§ Task to complete: From the entries below, gather each line containing the word "computer".

-------- Given data --------

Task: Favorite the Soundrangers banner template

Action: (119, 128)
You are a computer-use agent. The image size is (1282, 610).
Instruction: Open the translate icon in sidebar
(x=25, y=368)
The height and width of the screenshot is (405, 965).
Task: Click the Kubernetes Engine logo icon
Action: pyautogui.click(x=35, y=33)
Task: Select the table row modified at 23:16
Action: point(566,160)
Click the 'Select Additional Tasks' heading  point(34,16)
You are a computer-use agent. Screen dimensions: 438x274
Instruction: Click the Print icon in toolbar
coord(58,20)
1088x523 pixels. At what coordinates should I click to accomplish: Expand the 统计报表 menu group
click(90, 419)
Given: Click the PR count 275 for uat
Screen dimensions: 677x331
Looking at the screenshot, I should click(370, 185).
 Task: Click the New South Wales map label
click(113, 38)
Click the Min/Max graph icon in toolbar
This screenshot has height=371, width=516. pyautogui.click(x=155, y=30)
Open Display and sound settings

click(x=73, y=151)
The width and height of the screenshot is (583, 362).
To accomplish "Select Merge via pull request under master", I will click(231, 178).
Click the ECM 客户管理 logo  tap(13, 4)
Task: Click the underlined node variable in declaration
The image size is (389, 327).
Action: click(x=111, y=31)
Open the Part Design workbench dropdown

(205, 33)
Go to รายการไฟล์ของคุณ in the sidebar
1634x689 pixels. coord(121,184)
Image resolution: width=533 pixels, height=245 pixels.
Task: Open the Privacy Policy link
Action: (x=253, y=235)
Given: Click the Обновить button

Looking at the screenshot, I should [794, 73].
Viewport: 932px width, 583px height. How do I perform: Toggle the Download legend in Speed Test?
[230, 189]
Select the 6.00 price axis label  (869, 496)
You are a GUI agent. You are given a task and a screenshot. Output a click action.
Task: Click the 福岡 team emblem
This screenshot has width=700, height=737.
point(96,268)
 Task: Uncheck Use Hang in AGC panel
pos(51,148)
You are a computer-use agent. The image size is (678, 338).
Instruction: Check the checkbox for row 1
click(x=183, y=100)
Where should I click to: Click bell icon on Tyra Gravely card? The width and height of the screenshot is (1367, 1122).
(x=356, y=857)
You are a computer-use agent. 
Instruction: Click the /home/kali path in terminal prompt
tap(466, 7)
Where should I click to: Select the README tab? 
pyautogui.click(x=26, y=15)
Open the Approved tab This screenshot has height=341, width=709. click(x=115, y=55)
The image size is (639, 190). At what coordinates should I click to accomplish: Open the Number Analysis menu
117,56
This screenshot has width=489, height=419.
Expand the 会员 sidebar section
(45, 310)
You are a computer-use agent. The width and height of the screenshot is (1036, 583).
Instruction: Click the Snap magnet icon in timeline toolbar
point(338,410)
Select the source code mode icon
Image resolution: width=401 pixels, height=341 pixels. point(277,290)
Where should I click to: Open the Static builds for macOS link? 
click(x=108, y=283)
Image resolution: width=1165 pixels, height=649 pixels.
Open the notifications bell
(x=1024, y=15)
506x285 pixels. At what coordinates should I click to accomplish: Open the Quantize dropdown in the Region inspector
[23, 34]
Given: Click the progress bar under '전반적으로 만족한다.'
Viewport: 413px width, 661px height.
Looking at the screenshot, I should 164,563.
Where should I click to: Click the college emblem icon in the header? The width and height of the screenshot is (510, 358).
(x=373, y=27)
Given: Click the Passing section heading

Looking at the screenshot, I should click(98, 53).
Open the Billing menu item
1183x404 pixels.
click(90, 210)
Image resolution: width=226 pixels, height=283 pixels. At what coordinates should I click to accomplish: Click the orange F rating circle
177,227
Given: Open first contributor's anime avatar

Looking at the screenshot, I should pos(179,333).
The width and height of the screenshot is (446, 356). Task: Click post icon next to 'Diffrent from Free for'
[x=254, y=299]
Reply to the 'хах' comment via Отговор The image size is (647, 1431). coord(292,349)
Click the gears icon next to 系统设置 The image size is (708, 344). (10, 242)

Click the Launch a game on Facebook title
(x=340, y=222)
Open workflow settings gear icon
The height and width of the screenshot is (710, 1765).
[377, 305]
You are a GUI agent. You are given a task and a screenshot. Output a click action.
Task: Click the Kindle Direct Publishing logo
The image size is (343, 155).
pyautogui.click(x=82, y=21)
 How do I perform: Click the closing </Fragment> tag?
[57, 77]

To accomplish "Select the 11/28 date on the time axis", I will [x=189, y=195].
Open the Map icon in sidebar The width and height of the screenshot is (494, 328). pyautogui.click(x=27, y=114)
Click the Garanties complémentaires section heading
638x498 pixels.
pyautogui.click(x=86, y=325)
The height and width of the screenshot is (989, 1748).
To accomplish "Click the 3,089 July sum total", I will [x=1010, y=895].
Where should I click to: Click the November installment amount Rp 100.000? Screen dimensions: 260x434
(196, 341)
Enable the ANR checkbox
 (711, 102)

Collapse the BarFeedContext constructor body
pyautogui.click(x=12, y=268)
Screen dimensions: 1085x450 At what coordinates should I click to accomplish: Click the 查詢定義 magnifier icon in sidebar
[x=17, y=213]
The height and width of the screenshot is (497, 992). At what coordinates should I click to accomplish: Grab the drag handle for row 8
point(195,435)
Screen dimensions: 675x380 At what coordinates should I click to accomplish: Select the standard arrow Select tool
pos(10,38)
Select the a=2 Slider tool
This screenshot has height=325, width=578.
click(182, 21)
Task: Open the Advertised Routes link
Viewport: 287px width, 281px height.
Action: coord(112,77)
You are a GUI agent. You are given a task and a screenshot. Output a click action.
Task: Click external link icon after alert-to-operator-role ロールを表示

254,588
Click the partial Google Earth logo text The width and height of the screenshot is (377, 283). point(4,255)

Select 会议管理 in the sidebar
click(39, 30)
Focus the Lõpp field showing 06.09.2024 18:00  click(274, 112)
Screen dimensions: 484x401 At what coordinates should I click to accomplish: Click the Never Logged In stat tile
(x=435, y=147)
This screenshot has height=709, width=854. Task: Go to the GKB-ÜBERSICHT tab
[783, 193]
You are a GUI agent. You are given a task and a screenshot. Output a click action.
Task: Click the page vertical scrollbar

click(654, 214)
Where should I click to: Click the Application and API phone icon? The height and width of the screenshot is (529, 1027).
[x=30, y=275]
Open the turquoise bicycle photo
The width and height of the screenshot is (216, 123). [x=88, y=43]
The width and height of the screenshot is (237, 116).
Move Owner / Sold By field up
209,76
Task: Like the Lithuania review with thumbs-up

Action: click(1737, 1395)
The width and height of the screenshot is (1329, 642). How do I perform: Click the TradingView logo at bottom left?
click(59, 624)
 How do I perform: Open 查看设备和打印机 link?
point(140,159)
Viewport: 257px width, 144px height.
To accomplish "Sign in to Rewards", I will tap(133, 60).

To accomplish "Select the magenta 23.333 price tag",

--------

§ Problem solution:
You are a computer-use agent. The image size is (1282, 610).
You are a computer-use agent. Screen dimensions: 438x274
You are a computer-use agent. The image size is (678, 338).
You are a computer-use agent. 
You are a computer-use agent. The width and height of the screenshot is (1036, 583).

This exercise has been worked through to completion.